The dynamic in 4. has actually helped Ireland’s S110 industry. As brochures like Matheson’s (below) point out, Ireland is not an “offshore tax haven”, but an “onshore” legitimate EU country sitting inside the EU (with full access to the EU tax treaties and transfer pricing systems). This is why Ireland has become such a big GSD hub in recent years (vs. Cayman etc.)
MATHESON: Ireland as the SPV jurisdiction of choice for Structured Finance Transactions
Most changes to S110 legislation since 1997, was from two main law firms (Matheson, A&L Goodbody), looking to put “meat on the bones” of the S110 rules (*), so that the US IRS will not consider them as “sham” tax avoidance vehicles. In particular, underpinning the S110 is “Irish Resident”. The US IRS has powers to ignore such “sham” structures for calculating US taxes.

━━━━

[EXERCISE TASK 1]: Can you reproduce, word for word, the part of the passage on Ireland's S110 industry starting with "MATHESON: Ireland as" and going on through "calculating US taxes."?

━━━━

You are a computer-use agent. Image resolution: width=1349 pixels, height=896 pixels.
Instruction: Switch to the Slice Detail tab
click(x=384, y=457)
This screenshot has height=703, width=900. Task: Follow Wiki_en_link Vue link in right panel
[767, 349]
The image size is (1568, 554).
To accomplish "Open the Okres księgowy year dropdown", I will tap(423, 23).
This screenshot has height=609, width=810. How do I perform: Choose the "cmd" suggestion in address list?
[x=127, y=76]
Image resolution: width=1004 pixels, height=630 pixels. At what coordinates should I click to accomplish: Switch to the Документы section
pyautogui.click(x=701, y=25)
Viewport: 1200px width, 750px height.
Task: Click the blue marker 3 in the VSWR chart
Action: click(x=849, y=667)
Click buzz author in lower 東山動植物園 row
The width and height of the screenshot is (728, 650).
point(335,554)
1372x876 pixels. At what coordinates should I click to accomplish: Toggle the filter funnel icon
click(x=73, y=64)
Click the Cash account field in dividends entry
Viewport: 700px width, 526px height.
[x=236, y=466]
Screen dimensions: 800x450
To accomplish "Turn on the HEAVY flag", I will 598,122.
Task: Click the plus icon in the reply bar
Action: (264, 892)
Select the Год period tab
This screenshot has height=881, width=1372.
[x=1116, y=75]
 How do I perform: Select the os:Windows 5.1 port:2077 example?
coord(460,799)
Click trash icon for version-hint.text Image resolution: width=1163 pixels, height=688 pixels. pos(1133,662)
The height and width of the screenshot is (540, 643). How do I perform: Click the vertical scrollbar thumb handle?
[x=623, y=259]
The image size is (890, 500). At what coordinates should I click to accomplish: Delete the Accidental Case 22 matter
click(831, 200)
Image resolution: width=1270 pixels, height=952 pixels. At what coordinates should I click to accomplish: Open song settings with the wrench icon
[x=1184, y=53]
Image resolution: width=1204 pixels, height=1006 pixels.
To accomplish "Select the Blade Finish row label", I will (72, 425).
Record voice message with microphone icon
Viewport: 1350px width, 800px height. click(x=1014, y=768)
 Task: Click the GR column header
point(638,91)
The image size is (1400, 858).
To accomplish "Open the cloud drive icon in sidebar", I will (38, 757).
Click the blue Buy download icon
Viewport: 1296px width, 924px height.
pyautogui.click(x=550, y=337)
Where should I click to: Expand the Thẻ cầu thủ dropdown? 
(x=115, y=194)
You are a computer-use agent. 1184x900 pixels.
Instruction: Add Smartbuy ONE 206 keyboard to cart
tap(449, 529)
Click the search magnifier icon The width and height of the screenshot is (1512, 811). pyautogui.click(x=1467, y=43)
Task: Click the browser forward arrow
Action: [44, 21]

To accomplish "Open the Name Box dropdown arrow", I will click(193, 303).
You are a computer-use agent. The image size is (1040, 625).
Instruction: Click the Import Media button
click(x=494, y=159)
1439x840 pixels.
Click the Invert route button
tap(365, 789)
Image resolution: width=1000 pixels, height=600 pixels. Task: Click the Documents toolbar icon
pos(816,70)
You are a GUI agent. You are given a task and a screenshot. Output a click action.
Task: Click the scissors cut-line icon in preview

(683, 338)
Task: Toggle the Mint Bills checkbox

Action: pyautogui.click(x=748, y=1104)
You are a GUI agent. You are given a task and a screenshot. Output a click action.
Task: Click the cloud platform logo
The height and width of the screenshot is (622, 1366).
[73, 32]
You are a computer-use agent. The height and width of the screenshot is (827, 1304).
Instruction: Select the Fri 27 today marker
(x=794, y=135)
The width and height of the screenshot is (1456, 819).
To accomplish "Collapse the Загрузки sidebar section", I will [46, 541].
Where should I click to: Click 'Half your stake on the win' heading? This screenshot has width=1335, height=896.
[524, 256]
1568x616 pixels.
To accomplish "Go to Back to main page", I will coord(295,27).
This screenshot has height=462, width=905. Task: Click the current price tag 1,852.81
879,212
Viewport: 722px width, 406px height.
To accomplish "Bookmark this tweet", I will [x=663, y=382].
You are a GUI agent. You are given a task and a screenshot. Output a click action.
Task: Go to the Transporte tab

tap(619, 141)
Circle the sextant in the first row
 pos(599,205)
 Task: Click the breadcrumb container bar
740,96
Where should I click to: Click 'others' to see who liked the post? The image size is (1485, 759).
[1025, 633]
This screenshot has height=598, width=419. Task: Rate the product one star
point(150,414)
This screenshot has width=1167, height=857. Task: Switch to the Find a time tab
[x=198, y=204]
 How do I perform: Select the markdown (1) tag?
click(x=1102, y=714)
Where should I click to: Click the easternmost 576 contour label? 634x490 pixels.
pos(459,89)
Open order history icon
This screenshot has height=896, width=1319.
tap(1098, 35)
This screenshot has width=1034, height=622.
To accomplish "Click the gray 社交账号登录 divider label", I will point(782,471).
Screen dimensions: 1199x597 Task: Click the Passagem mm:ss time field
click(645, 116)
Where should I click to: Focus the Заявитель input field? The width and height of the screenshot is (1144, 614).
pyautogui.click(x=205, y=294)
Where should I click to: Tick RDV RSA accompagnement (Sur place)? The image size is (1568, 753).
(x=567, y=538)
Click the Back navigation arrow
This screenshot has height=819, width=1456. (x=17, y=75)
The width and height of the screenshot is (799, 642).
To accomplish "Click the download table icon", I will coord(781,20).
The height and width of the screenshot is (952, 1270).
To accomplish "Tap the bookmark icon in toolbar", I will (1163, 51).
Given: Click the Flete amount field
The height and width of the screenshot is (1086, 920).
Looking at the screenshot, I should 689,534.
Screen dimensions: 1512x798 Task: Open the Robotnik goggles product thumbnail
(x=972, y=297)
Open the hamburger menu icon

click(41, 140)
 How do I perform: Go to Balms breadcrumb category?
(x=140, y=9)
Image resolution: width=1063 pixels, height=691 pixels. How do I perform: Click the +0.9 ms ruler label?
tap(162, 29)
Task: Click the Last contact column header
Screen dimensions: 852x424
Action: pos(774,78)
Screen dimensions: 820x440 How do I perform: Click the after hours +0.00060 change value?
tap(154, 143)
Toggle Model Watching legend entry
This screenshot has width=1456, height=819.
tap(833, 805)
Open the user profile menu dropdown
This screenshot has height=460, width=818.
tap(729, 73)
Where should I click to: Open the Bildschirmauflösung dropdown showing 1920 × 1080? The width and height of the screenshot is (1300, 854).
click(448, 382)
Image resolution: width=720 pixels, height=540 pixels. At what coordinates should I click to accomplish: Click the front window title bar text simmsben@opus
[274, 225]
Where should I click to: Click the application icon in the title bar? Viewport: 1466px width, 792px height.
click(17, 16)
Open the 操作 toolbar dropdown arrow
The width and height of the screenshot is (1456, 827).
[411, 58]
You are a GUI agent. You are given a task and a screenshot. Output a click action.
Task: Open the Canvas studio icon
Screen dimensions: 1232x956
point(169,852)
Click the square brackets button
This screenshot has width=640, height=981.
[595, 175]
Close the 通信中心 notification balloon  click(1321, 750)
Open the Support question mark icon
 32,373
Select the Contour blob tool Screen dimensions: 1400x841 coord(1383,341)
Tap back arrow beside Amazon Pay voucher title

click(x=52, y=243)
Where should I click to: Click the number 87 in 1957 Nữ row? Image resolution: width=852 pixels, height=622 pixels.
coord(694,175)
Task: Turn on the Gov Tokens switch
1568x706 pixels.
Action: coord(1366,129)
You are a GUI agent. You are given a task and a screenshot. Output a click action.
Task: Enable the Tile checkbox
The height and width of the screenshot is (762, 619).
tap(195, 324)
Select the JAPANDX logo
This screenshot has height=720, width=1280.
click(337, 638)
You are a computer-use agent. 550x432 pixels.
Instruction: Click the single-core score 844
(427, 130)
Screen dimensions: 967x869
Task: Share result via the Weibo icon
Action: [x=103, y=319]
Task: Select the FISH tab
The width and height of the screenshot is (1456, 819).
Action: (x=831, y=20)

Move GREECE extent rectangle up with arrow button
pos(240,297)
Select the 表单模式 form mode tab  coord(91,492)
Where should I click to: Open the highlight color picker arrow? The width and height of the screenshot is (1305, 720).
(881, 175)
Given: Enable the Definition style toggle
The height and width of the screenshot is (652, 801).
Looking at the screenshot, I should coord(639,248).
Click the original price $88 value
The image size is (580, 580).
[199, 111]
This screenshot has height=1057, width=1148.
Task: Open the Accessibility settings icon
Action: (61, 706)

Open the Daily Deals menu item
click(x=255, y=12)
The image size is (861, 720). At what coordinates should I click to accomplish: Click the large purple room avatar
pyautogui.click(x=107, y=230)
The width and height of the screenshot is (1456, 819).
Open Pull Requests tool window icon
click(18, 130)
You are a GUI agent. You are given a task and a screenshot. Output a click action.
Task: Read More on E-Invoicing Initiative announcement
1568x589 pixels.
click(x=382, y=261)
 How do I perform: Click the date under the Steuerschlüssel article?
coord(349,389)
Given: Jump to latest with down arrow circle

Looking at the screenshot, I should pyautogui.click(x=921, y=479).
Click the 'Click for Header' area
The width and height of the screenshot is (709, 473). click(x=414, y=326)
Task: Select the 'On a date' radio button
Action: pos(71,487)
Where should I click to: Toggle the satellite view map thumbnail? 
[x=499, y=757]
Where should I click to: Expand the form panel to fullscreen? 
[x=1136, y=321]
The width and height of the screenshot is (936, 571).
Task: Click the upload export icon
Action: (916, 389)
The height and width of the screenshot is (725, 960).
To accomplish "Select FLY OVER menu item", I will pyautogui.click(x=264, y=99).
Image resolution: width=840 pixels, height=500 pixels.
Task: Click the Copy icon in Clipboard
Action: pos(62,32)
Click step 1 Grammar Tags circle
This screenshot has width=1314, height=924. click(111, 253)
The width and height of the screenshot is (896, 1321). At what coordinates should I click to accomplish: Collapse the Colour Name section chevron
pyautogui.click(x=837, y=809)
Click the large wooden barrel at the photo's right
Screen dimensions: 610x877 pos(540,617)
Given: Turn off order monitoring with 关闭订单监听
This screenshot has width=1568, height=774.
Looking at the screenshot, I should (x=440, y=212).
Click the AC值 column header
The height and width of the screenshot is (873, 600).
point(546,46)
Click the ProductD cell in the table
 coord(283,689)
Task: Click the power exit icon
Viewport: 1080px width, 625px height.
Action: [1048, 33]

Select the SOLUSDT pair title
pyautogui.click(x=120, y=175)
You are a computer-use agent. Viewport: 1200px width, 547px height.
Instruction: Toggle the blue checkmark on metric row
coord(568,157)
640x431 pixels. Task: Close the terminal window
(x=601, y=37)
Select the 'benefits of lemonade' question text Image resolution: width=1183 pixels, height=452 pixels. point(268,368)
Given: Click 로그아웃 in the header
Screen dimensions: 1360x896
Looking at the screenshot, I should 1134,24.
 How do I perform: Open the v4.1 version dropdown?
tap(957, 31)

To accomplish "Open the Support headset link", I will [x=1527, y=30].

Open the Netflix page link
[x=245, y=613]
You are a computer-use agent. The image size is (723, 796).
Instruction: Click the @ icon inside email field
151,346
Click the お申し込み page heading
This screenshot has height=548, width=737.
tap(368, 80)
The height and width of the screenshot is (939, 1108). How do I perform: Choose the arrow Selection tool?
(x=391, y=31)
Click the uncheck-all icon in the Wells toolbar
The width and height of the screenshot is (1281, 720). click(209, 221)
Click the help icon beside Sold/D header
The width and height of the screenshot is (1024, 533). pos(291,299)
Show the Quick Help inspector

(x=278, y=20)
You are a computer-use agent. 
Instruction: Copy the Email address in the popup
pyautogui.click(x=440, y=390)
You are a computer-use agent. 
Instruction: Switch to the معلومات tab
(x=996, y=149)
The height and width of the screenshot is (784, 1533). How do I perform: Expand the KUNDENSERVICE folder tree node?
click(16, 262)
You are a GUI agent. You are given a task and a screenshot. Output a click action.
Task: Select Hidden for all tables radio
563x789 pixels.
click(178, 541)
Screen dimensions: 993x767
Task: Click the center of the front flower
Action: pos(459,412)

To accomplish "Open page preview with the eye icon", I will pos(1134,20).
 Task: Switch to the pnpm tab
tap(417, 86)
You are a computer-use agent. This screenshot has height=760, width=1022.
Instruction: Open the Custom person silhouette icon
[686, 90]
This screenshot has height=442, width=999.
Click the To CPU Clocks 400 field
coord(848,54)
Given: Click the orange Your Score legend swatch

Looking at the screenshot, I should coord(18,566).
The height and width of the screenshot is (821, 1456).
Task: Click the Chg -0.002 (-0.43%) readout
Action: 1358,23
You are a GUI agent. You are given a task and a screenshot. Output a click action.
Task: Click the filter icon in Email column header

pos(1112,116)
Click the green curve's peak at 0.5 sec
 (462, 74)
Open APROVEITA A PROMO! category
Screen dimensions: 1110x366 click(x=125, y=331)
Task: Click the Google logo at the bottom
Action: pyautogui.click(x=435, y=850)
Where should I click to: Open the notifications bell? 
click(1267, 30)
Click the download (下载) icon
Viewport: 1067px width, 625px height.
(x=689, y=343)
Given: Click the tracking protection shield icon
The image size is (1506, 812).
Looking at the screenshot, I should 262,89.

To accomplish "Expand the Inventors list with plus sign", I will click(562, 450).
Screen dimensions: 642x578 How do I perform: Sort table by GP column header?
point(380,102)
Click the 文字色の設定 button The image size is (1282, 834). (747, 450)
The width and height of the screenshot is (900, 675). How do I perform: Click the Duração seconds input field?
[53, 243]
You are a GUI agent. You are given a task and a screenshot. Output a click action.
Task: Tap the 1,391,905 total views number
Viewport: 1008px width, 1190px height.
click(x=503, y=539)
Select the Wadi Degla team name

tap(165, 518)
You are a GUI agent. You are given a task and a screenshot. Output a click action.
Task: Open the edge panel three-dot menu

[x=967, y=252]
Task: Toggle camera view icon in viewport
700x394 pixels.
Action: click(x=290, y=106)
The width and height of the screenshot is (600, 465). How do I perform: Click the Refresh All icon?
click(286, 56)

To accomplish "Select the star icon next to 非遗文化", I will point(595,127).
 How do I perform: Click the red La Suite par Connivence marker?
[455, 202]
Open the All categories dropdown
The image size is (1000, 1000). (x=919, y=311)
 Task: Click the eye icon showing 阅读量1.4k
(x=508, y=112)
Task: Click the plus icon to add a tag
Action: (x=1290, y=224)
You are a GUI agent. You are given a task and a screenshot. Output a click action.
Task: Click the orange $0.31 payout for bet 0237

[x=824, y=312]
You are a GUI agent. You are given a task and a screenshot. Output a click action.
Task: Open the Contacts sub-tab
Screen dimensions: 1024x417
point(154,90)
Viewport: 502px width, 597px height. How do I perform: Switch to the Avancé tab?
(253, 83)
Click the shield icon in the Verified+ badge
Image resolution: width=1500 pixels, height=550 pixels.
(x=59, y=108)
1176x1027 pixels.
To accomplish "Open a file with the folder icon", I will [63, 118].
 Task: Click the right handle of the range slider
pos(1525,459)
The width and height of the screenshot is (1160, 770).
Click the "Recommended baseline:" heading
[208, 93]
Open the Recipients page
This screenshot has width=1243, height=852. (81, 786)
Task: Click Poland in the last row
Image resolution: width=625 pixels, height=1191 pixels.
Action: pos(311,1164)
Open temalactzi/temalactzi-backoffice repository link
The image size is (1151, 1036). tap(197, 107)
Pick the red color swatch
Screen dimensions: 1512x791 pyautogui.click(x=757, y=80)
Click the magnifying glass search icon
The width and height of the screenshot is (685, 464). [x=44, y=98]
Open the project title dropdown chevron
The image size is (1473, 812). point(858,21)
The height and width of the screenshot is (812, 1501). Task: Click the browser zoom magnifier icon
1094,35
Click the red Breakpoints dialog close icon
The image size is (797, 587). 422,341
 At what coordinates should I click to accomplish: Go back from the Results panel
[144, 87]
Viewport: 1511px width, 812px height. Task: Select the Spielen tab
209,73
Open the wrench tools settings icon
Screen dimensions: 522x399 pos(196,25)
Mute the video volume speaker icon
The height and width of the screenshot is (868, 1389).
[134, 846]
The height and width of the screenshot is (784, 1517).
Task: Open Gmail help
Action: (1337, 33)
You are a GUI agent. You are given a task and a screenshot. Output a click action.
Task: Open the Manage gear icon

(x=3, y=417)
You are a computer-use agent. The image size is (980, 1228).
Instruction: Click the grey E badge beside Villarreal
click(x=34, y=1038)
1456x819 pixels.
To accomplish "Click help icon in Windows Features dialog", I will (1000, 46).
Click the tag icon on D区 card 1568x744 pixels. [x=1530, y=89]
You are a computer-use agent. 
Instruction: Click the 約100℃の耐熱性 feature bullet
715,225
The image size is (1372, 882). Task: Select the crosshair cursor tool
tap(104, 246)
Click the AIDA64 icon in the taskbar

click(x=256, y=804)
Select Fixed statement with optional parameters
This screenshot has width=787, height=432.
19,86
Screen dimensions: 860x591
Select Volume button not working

━━━━

[EXERCISE TASK 2]: Could you quote exactly the rows above, starting with the line with "Click the search" and going on through the line with "click(x=494, y=159)", with both of those lines included?

[TASK RESULT 1]:
MATHESON: Ireland as the SPV jurisdiction of choice for Structured Finance Transactions
Most changes to S110 legislation since 1997, was from two main law firms (Matheson, A&L Goodbody), looking to put “meat on the bones” of the S110 rules (*), so that the US IRS will not consider them as “sham” tax avoidance vehicles. In particular, underpinning the S110 is “Irish Resident”. The US IRS has powers to ignore such “sham” structures for calculating US taxes.

[TASK RESULT 2]:
Click the search magnifier icon The width and height of the screenshot is (1512, 811). pyautogui.click(x=1467, y=43)
Task: Click the browser forward arrow
Action: [44, 21]

To accomplish "Open the Name Box dropdown arrow", I will click(193, 303).
You are a computer-use agent. The image size is (1040, 625).
Instruction: Click the Import Media button
click(x=494, y=159)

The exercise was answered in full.